Few published papers have reported the determination of major phenolics in pepper fruit Capsicum annuum L. using analytical methods, including liquid chromatography (LC) [9], high-performance liquid chromatography (HPLC) [10], and ultrahigh-performance liquid chromatography with diode array detection (UPLC–DAD) in leaves of a wild C. annuum [11]. However, HPLC method suffered from low resolution and sensitivity, long run time, and using a few analytes.

In this study, phenolic compounds were analyzed by a sensitive and selective UPLC–MS method in hot water extracts of chili (as a coffee supplement) and their antioxidant properties were determined. Besides that, the aim of this study was to test two hypotheses: (1) interactions between bioactive compounds play a crucial role in the creation of the nutraceutical potential of coffee supplemented with chili; and (2) conditions during simulated gastrointestinal digestion cause significant differences in relationships between the phenolic compounds of analyzed material.

Experimental

Plant Material and Chemical Reagents.

The research material accounted for ground coffee, typical average quality, available on the Polish market. Chili pepper was bought in the form of ground spice from a local market (Lublin, Poland). Analytical grade reagents were purchased from Sigma-Aldrich Company (Poznan, Poland) and J.T. Baker (Phillipsburg, NJ).

> Material:
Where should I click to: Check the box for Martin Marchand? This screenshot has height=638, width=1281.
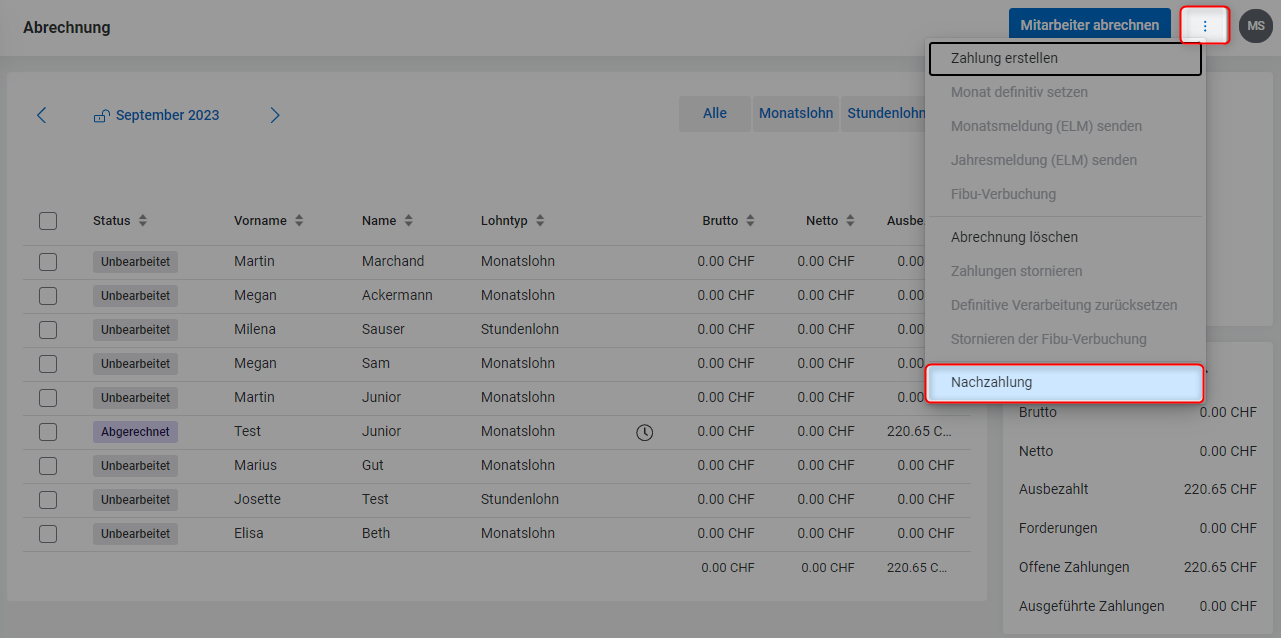48,262

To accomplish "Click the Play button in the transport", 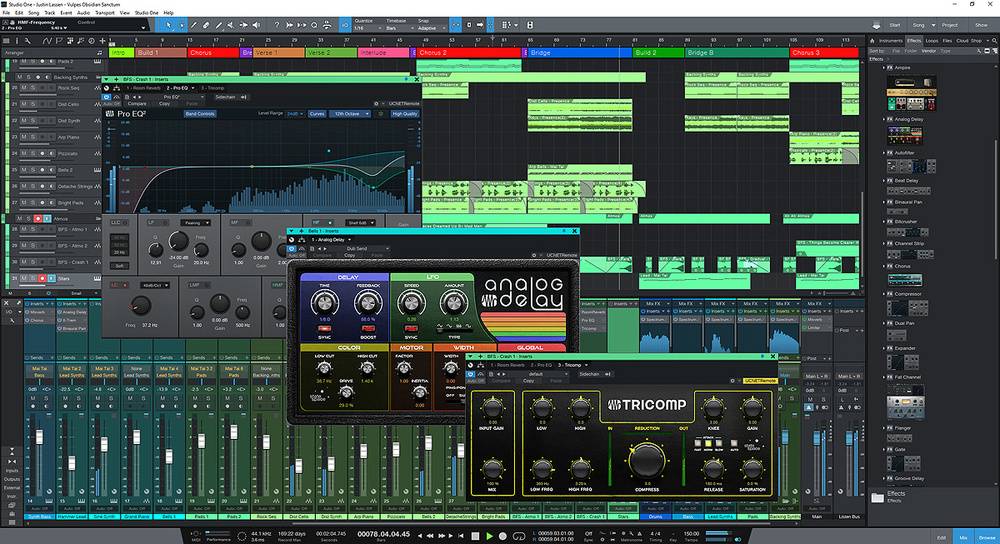I will coord(488,536).
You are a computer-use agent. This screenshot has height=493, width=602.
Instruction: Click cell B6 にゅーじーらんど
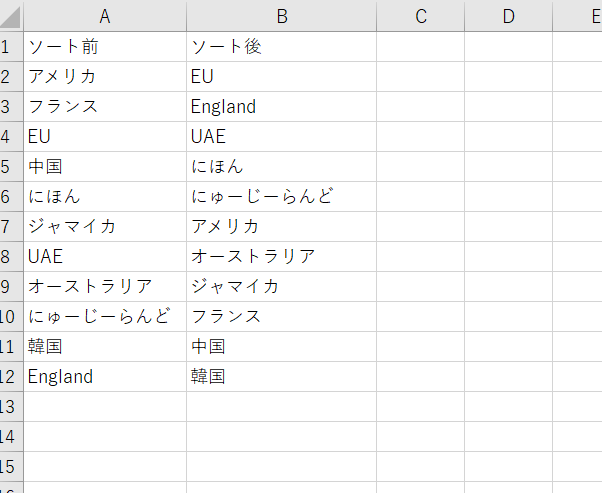[x=281, y=197]
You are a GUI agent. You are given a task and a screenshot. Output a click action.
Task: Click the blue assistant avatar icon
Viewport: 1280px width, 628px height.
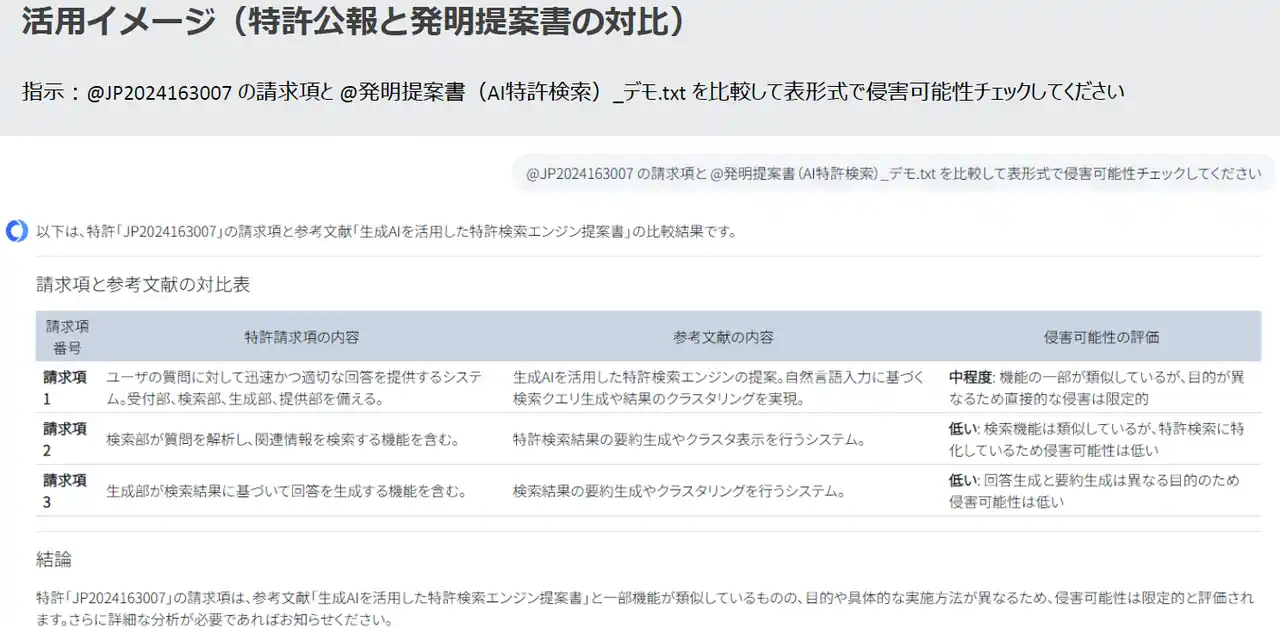[17, 231]
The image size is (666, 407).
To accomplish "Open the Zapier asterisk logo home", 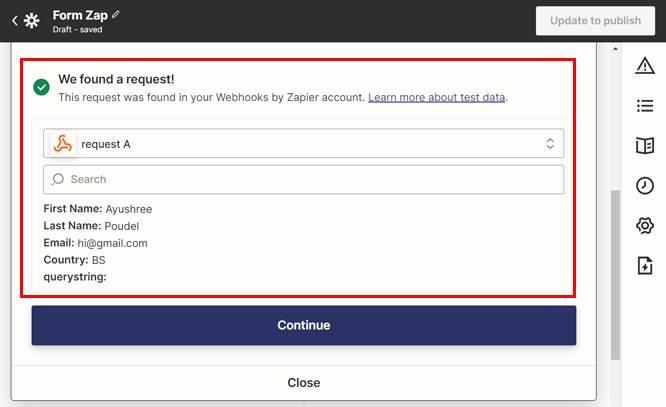I will (31, 20).
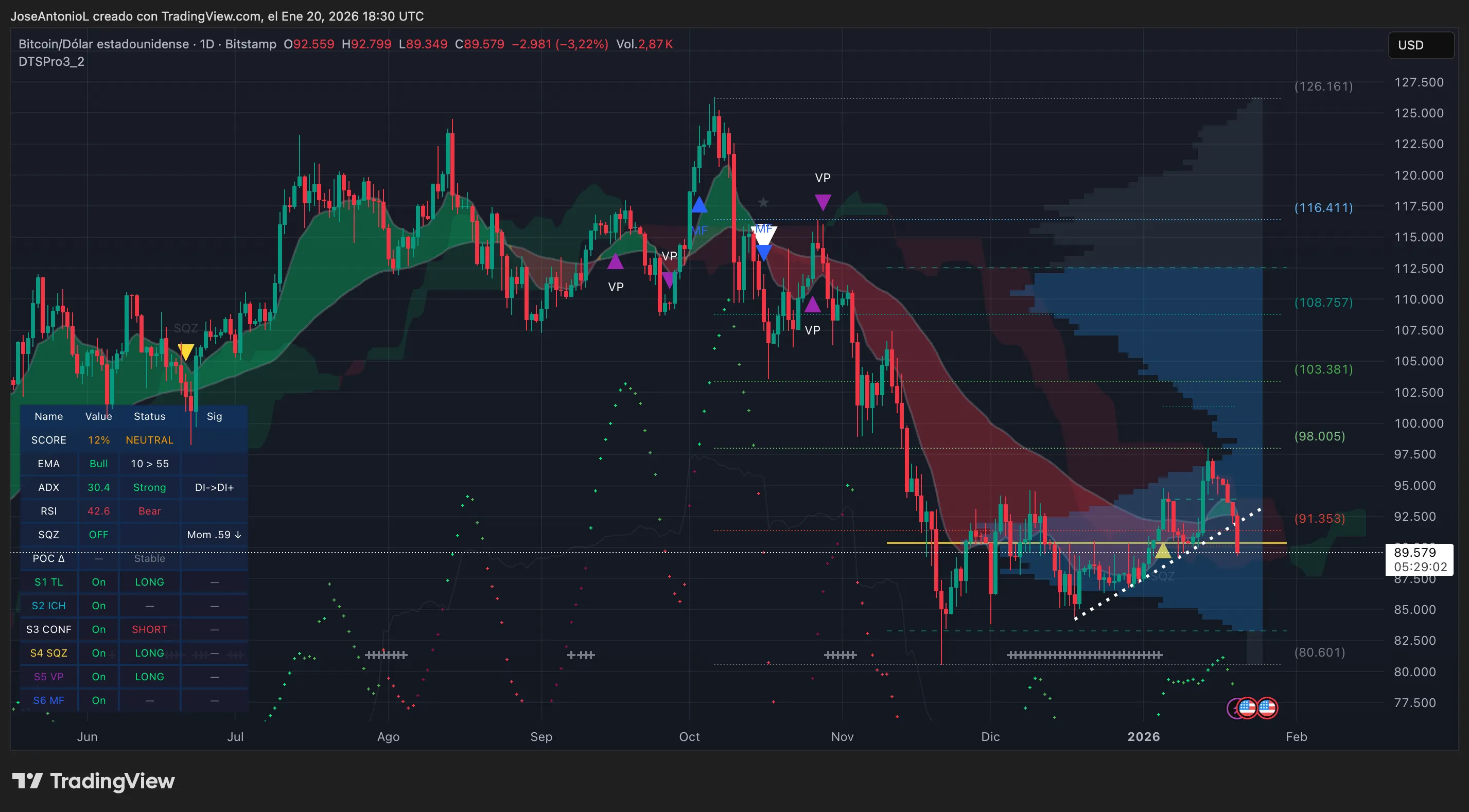Click the 2026 label on the time axis
This screenshot has width=1469, height=812.
(x=1145, y=737)
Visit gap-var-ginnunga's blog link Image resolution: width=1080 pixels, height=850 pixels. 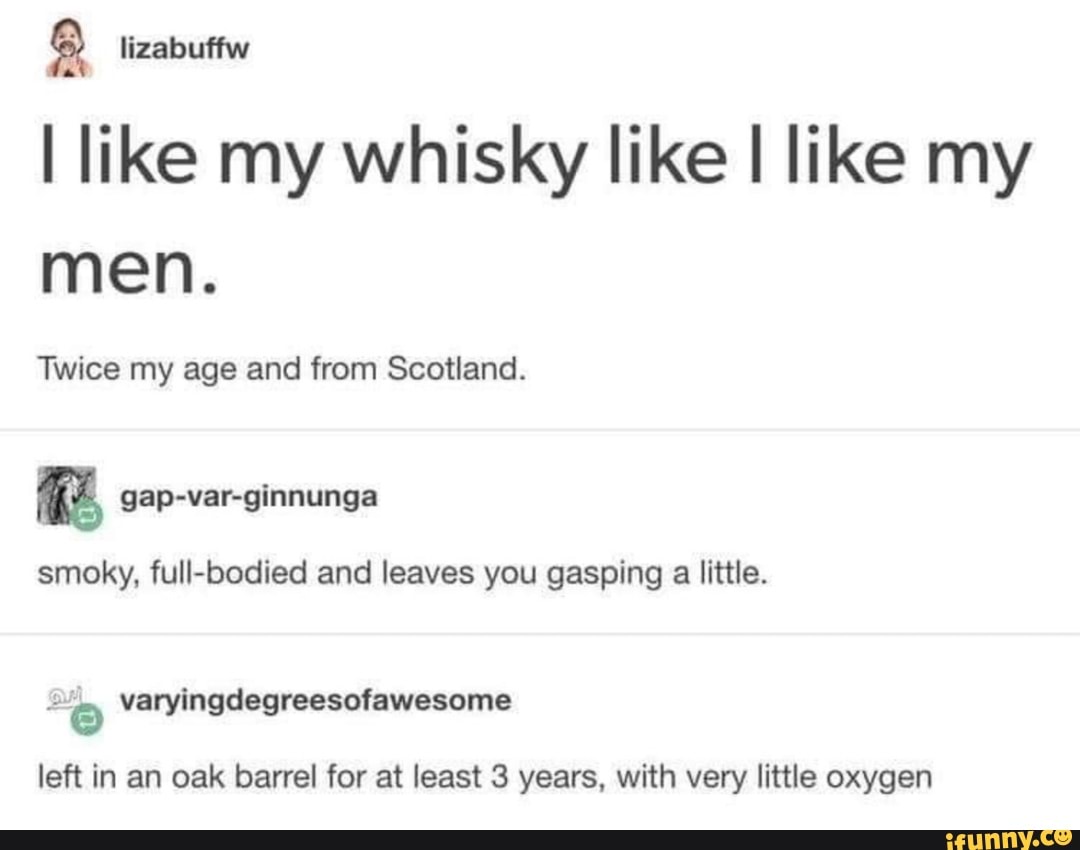point(249,497)
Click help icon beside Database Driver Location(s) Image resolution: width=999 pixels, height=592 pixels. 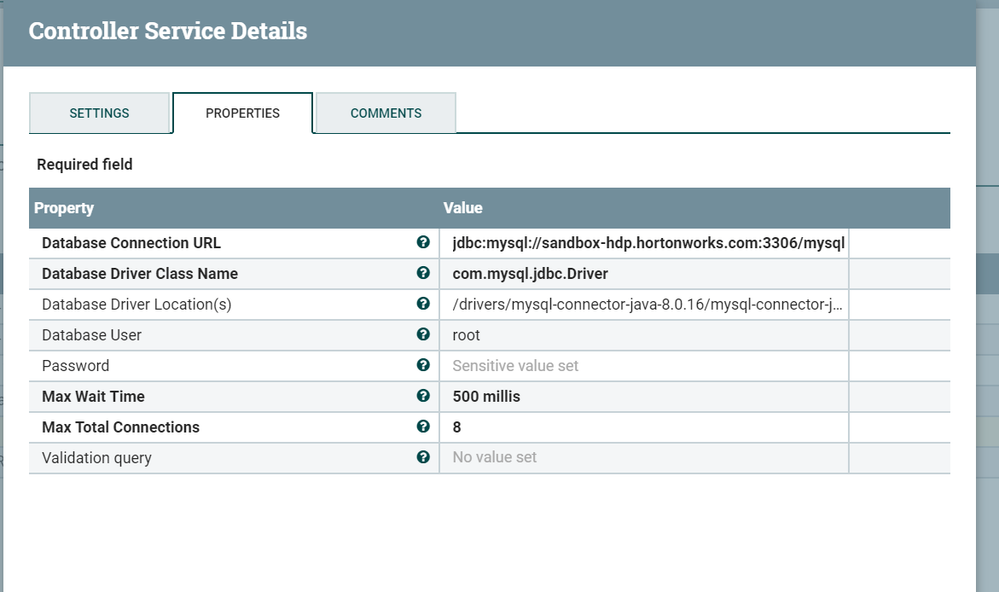424,304
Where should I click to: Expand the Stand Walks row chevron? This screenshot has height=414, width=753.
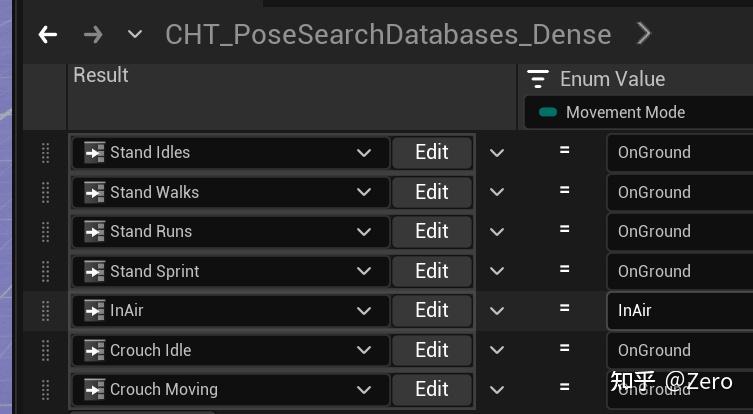pos(497,192)
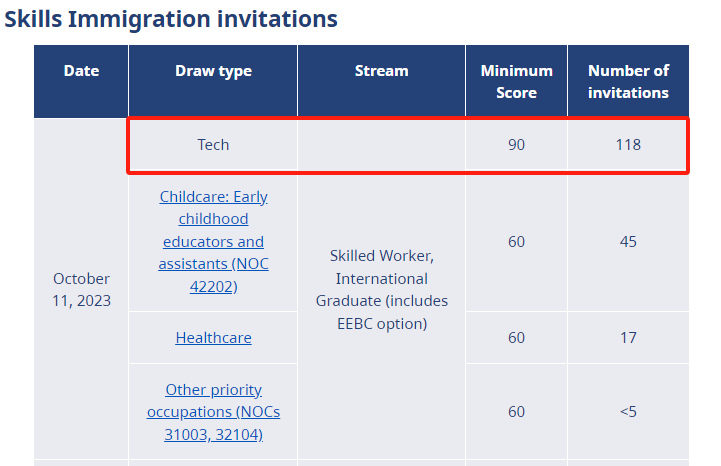Open the Childcare: Early childhood educators link

click(213, 241)
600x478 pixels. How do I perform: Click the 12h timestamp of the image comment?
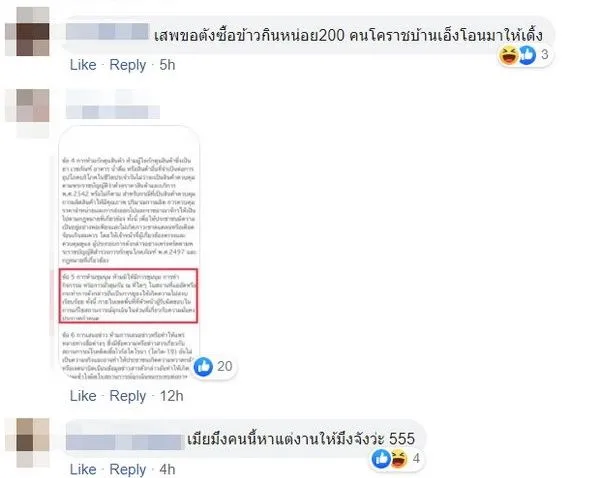tap(171, 396)
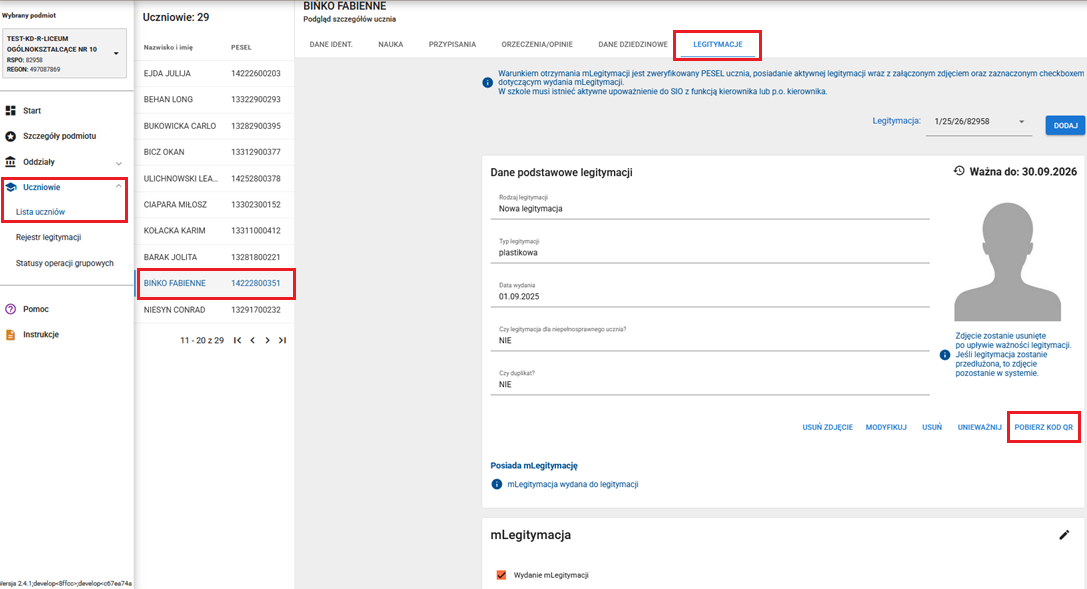Click the blue Dodaj button
The image size is (1087, 589).
tap(1065, 125)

> Brief:
Using the chili and coffee text above, answer these:
1. What method did this study use to analyze the phenolic compounds?
2. In what form was the chili pepper bought, and where?
3. Which two companies supplied the reagents?

> Completed task:
1. A UPLC–MS method.
2. As ground spice, from a local market in Lublin, Poland.
3. Sigma-Aldrich Company (Poznan, Poland) and J.T. Baker (Phillipsburg, NJ).